Losing Oceans: The Effects of Composition on the Thermal Component of Impact-driven Atmospheric Loss
John B. Biersteker (MIT), Hilke E. Schlichting (UCLA, MIT)

TL;DR
This study shows that giant impacts can cause significant atmospheric and oceanic volatile loss through thermal winds, potentially explaining Earth's depleted noble gases and xenon inventory.
Contribution
It introduces the idea that impact-driven thermal winds can remove heavy volatiles from terrestrial planets, expanding understanding beyond shock-induced atmospheric loss.
Findings
Giant impacts can remove several Earth oceans' worth of water and volatiles.
Thermal winds driven by impact heating significantly contribute to atmospheric loss.

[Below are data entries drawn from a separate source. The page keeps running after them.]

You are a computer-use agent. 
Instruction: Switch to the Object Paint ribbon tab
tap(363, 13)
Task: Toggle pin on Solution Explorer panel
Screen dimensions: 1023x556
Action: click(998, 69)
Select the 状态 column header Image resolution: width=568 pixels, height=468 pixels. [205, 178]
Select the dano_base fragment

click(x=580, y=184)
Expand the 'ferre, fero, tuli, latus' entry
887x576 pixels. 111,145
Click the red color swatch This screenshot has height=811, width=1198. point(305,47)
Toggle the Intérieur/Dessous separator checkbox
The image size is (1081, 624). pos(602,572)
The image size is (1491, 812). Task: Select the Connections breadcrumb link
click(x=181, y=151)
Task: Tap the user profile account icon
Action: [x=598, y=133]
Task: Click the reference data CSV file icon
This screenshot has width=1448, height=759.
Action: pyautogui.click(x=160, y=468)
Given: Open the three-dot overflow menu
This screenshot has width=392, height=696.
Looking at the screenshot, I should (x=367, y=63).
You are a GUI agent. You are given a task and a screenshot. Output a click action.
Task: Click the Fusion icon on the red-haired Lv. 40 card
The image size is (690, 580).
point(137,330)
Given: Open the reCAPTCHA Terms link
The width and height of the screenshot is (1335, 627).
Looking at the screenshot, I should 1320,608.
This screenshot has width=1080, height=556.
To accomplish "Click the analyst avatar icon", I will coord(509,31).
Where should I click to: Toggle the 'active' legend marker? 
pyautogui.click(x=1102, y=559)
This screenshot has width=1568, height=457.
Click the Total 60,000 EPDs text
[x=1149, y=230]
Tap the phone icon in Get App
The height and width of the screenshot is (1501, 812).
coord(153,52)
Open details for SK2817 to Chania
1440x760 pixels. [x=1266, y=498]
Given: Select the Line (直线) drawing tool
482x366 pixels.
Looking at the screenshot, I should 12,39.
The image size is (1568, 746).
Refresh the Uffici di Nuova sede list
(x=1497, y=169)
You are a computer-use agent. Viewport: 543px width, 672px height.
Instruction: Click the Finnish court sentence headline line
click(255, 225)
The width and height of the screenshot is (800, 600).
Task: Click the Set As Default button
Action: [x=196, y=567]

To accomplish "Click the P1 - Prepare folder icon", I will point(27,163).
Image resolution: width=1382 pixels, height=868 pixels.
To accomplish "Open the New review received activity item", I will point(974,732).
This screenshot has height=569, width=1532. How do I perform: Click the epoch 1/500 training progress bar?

Results suggest a wide diversity in volatile inventories of terrestrial planets.
Abstract
The formation of the solar system's terrestrial planets concluded with a period of giant impacts. Previous works examining the volatile loss caused by the impact shock in the moon-forming impact find atmospheric losses of at most 20-30 per cent and essentially no loss of oceans. However, giant impacts also result in thermal heating, which can lead to significant atmospheric escape via a Parker-type wind. Here we show that H2O and other high-mean molecular weight outgassed species can be efficiently lost through this thermal wind if present in a hydrogen-dominated atmosphere, substantially altering the final volatile inventory of terrestrial planets. Specifically, we demonstrate that a giant impact of a Mars-sized embryo with a proto-Earth can remove several Earth oceans' worth of H2O, and other heavier volatile species, together with a primordial hydrogen-dominated atmosphere. These…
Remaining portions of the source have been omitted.